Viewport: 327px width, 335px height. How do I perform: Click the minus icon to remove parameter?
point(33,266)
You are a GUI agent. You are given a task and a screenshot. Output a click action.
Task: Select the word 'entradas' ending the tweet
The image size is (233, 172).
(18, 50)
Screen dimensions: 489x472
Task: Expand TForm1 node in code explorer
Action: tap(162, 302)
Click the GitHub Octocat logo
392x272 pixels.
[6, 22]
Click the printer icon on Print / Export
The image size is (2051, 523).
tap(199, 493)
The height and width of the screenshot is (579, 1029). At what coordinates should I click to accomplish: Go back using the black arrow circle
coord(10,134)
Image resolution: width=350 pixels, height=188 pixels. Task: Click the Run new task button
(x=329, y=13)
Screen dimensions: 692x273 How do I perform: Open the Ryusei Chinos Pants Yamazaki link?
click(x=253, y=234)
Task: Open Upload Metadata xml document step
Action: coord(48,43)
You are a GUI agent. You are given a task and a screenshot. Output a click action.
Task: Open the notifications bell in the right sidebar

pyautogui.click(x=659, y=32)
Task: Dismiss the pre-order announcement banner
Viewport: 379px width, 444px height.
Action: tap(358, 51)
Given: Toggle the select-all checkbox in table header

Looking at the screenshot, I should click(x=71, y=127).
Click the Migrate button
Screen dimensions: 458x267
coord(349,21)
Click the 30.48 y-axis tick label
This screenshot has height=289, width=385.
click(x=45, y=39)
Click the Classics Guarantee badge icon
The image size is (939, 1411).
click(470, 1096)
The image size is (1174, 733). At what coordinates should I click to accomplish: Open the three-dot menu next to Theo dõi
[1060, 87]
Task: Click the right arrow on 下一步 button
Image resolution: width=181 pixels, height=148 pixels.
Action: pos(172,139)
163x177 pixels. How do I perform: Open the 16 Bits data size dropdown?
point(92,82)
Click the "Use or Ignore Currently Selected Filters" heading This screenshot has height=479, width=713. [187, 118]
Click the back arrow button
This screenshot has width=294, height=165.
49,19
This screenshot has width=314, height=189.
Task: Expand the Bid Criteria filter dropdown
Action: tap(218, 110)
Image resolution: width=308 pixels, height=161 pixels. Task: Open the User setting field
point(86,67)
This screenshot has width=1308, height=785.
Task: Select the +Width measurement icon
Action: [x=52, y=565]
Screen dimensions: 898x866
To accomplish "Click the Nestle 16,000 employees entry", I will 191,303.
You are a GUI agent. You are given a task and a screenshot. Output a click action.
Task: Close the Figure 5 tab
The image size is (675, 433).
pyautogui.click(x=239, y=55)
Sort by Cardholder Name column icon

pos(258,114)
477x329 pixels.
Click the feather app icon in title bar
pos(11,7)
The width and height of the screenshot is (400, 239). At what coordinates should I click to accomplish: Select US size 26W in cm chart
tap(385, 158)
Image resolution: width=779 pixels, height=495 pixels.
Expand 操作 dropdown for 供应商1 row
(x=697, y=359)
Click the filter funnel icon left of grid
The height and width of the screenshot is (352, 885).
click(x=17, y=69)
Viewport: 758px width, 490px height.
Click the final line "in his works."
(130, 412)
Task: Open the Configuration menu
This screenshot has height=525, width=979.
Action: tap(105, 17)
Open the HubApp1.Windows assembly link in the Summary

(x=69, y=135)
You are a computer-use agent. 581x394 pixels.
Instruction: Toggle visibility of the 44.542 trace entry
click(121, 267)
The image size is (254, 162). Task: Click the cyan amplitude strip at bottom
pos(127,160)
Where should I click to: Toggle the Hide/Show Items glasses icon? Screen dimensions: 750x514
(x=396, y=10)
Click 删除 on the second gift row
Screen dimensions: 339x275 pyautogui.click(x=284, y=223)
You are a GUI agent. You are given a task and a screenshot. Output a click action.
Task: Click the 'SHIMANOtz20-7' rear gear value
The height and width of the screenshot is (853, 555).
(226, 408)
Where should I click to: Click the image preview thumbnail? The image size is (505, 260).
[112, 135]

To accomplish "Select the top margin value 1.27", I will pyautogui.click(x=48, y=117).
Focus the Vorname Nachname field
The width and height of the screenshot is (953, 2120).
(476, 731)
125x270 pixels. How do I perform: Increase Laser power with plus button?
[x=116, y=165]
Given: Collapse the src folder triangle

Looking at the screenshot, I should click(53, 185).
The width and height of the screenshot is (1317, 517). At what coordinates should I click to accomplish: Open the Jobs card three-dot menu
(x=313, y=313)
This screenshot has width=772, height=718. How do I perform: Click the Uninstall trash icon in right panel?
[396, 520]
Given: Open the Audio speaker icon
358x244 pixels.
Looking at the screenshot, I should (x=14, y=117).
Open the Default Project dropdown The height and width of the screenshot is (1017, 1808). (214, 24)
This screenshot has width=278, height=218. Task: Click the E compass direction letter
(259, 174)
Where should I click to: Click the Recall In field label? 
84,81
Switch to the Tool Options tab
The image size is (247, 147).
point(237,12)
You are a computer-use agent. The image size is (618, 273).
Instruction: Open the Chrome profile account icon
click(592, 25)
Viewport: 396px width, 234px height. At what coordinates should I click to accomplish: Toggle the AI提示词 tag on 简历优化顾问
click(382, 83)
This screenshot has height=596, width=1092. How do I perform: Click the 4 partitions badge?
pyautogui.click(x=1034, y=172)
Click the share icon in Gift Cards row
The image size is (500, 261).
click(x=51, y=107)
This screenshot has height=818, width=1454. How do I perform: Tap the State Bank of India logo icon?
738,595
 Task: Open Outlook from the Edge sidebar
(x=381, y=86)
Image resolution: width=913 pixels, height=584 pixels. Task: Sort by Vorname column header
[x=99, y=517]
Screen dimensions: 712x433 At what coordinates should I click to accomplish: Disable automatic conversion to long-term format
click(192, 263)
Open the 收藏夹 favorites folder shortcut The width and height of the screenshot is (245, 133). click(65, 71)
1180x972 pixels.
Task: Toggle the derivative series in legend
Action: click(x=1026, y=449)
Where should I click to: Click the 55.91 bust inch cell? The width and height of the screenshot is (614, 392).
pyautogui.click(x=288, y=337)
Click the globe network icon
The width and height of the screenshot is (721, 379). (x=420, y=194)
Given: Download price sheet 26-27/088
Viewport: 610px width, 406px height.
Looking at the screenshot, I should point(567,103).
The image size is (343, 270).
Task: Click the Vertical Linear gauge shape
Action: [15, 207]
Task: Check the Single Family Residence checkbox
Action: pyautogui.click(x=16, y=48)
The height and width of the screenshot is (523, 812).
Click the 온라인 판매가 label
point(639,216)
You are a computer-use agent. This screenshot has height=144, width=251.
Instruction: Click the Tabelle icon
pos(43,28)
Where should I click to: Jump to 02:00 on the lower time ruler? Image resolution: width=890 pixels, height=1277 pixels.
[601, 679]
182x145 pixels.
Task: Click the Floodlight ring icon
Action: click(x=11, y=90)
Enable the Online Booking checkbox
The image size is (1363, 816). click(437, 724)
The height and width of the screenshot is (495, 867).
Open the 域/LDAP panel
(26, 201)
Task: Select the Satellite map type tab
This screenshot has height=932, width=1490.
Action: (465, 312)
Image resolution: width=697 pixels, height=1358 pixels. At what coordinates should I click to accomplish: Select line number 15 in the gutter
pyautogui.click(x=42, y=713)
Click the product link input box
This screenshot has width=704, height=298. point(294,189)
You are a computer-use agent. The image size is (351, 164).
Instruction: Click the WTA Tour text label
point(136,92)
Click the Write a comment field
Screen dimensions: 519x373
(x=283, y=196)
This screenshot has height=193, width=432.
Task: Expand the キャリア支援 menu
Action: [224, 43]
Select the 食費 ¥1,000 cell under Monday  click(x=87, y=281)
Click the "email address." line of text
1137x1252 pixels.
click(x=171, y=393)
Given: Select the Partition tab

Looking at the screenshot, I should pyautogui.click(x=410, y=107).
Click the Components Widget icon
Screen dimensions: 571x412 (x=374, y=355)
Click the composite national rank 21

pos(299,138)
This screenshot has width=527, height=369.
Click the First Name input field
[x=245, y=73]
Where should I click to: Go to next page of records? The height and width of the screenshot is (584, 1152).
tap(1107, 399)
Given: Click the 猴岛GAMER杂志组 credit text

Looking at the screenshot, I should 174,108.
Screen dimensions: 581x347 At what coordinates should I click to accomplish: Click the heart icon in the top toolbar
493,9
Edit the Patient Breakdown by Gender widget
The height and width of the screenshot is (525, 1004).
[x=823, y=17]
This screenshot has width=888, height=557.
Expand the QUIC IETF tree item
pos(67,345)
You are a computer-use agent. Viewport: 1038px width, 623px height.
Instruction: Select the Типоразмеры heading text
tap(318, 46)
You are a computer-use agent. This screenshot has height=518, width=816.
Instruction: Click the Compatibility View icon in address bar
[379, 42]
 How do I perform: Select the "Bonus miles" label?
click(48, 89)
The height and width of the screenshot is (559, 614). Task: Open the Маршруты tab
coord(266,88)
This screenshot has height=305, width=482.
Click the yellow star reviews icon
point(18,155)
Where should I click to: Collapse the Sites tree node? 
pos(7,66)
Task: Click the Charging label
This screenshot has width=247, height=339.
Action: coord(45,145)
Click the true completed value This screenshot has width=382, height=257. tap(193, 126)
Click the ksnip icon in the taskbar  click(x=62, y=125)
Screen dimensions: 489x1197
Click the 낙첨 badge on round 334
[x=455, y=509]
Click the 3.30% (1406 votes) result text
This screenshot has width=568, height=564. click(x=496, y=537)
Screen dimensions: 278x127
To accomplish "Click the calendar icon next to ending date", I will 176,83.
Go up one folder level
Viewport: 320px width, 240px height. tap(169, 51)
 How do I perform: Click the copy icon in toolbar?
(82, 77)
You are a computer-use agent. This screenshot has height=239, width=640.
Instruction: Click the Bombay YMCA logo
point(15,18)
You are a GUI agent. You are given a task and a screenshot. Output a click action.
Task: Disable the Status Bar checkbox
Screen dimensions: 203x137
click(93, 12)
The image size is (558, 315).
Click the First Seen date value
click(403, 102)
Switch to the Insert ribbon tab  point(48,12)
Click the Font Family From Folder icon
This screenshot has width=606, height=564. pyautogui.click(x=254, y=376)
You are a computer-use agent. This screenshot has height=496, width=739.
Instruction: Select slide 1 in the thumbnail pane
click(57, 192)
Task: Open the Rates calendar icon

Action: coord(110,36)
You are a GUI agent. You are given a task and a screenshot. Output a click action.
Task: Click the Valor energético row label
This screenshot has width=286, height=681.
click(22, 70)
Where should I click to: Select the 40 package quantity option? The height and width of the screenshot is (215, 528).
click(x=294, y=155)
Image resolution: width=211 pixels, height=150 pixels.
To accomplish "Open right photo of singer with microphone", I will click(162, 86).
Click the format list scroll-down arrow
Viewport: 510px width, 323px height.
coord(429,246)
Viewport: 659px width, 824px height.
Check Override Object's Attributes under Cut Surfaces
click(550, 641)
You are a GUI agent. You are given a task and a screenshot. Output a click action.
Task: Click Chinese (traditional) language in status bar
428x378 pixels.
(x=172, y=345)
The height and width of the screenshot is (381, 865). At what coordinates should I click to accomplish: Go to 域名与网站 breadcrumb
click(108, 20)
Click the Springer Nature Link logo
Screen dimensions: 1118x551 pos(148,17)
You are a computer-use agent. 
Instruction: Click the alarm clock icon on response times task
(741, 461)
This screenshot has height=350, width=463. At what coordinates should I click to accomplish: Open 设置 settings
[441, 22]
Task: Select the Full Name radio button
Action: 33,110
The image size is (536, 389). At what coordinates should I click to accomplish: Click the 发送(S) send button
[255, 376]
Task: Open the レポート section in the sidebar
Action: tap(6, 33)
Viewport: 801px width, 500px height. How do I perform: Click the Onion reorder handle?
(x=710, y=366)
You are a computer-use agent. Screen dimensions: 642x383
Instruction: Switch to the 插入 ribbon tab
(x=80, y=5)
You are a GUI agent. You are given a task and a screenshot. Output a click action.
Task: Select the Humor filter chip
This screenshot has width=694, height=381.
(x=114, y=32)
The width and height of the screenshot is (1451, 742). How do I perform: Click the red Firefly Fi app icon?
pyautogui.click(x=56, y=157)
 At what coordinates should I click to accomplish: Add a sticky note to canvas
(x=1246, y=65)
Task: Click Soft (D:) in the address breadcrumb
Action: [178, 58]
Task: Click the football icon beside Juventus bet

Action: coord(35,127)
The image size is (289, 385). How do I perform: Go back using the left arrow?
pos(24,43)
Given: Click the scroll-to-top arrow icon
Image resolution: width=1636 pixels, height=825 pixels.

== What this task involves ==
Each line of the data above containing the string "scroll" is to be copied.

== Result below ==
Click the format list scroll-down arrow
Given: Click the scroll-to-top arrow icon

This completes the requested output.